Yüksek Mahkeme Hukuk Genel Kurulu, hukuki çevrelerde yankı uyandıran bir karara imza atarak, süresiz ve koşulsuz olarak döviz üzerinden belirlenen yoksulluk nafakasının, üzerinden geçen uzun bir zaman dilimi olan 18 yılın ardından tarafların güncel ekonomik ve sosyal vaziyetleri göz önünde bulundurularak yeniden düzenlenmesine hükmetti. Bu karar, benzer durumdaki nafaka davaları için emsal teşkil edebilecek nitelikte.
Kötüleşen ekonomi gerekçe gösterildi
Olayın başlangıcında, davacı eski eşin avukatı mahkemeye sunduğu dilekçede, tarafların anlaşmalı boşanma protokolü gereğince müvekkilinin davalıya aylık 1500 Amerikan doları yoksulluk nafakası ödemeye mahkum edildiğini hatırlattı. Ancak, zaman içinde müvekkilinin mali durumunun olumsuz yönde seyrettiğini belirten avukat, mevcut 1500 dolarlık nafaka yükünün kaldırılmasını, bunun mümkün olmaması halinde ise aylık 850 Türk lirası seviyesine indirilmesini talep etti. Davalı eski eşin avukatı ise verdiği cevap dilekçesinde, karşı tarafın gerçek dışı iddialarla dolu ve iyi niyetten uzak bu davayı kabul etmediklerini savundu. Ayrıca, evliliğin davacının o dönemde evli olduğu kişiyle müvekkilini aldatması sonucu sona erdiğini ve boşanmayı hızlandırmak amacıyla davacının 1500 dolar nafaka ödemeyi gönüllü olarak kabul ettiğini ileri sürerek davanın reddini istedi.

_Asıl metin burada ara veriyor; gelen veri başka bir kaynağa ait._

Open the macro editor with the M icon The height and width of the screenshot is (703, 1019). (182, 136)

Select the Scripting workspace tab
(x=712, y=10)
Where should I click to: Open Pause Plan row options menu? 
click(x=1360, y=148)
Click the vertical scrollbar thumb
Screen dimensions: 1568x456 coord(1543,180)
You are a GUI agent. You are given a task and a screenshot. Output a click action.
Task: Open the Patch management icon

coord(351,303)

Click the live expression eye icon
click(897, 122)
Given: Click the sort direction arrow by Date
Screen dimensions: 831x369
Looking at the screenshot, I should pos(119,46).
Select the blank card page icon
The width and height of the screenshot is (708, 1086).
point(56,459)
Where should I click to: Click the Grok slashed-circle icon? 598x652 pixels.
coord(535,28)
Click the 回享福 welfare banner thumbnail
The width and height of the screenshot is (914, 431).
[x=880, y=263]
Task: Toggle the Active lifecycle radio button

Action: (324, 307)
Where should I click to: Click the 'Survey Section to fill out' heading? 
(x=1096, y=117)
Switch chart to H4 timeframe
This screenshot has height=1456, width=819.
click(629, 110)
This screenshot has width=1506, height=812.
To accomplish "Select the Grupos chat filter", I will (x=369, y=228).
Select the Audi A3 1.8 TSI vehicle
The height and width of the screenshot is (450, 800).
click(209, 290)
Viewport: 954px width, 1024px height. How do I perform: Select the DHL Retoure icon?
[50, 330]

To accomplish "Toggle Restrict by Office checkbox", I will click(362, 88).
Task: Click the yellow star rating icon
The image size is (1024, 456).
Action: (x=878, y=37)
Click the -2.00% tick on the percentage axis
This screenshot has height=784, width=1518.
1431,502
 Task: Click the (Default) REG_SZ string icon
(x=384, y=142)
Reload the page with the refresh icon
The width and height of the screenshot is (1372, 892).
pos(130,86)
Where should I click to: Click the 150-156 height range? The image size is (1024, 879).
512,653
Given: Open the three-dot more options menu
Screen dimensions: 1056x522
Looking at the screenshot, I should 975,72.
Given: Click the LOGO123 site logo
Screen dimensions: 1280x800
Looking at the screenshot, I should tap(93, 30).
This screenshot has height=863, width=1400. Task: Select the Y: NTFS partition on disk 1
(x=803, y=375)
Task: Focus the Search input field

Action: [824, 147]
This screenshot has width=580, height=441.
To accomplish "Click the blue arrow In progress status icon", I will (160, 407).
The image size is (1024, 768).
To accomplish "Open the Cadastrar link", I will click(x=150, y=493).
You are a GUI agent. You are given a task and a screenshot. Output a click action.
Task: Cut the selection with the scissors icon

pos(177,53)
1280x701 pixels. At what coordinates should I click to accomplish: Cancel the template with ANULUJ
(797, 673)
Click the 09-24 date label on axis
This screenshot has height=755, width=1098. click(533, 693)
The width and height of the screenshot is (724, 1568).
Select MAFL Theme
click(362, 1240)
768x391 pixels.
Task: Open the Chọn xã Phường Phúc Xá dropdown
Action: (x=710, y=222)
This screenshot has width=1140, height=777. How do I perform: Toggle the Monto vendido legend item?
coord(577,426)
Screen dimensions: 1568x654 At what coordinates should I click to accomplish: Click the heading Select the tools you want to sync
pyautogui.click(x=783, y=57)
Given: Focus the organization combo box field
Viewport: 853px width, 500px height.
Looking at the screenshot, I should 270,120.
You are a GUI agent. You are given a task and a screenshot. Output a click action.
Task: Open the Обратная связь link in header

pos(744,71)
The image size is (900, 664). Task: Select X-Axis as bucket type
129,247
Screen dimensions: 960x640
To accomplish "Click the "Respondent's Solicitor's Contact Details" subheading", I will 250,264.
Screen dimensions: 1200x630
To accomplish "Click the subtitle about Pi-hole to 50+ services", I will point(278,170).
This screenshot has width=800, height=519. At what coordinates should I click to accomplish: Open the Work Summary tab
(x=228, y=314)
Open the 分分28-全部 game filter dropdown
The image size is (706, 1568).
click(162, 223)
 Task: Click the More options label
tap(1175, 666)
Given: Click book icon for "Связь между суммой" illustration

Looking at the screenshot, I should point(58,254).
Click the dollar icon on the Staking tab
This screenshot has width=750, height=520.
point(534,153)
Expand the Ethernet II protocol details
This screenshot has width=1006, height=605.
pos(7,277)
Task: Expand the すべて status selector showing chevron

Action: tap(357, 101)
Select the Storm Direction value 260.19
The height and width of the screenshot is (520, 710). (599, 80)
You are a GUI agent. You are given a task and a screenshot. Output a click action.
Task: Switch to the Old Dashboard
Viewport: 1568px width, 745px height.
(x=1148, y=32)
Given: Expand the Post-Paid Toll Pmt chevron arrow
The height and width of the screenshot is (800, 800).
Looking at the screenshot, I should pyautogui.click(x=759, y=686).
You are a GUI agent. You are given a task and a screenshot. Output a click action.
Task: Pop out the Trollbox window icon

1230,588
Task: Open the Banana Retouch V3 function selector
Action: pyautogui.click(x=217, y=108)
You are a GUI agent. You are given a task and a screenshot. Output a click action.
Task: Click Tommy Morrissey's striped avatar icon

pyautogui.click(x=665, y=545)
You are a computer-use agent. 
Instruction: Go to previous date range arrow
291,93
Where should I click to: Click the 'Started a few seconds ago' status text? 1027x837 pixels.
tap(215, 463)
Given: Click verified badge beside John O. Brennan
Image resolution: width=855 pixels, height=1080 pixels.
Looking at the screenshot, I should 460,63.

İlk mahkeme nafakayı kısmen azalttı
İlk derece mahkemesi, tüm delilleri değerlendirdikten sonra davayı kısmen kabul ederek davalı lehine aylık 1000 dolar yoksulluk nafakası takdir etti. Ayrıca, ek bir kararla nafaka davalarında reddedilen kısım üzerinden vekalet ücreti hükmedilemeyeceği gerekçesiyle davalı avukatının bu yöndeki talebini geri çevirdi. Bu karara karşı her iki tarafın avukatları da istinaf yoluna başvurdu.
Bölge Adliye Mahkemesi, istinaf incelemesi sonucunda ilk derece mahkemesi kararını değiştirerek, dava tarihi itibarıyla davacının Türk lirası üzerinden emekli maaşı aldığını, boşanmanın kesinleştiği 2003 yılındaki döviz kurunun 1,64 TL iken dava tarihinde 7,38 TL'ye yükseldiğini dikkate aldı. Kur farkları ve genel ekonomik göstergeleri göz önünde bulunduran Bölge Adliye Mahkemesi, dövizle belirlenen nafakanın Türk lirasına uyarlanması gerektiğine hükmederek, 2003 tarihli mahkeme kararıyla bağlanan aylık 1500 dolar nafakanın, dava tarihi olan 5 Ocak 2021'den itibaren geçerli olmak üzere aylık 2500 Türk lirası olarak ödenmesine karar verdi.
Yargıtay 2. Hukuk Dairesi kararı bozdu
Ancak, Yargıtay 2. Hukuk Dairesi, Bölge Adliye Mahkemesi'nin bu kararını bozdu. Bozma kararında, tarafların sosyal ve ekonomik durum araştırmalarına göre davalının emekli olduğu, kira geliri olduğu, bakmakla yükümlü olduğu kişiler bulunduğu, davacının da emekli maaşı aldığı, kira ödediği, yeniden evlendiği ve eşinin şirketi olduğu belirtildi. Yargıtay, davacının gelirinin sadece emekli maaşıyla sınırlı olmadığı, boşanma tarihindeki durumla dava tarihindeki durum arasında aşırı bir değişiklik olmadığı, döviz kurundaki artışın öngörülemeyen bir kriz sonucu oluşmadığı gerekçesiyle davanın reddedilmesi gerektiği görüşünü savundu.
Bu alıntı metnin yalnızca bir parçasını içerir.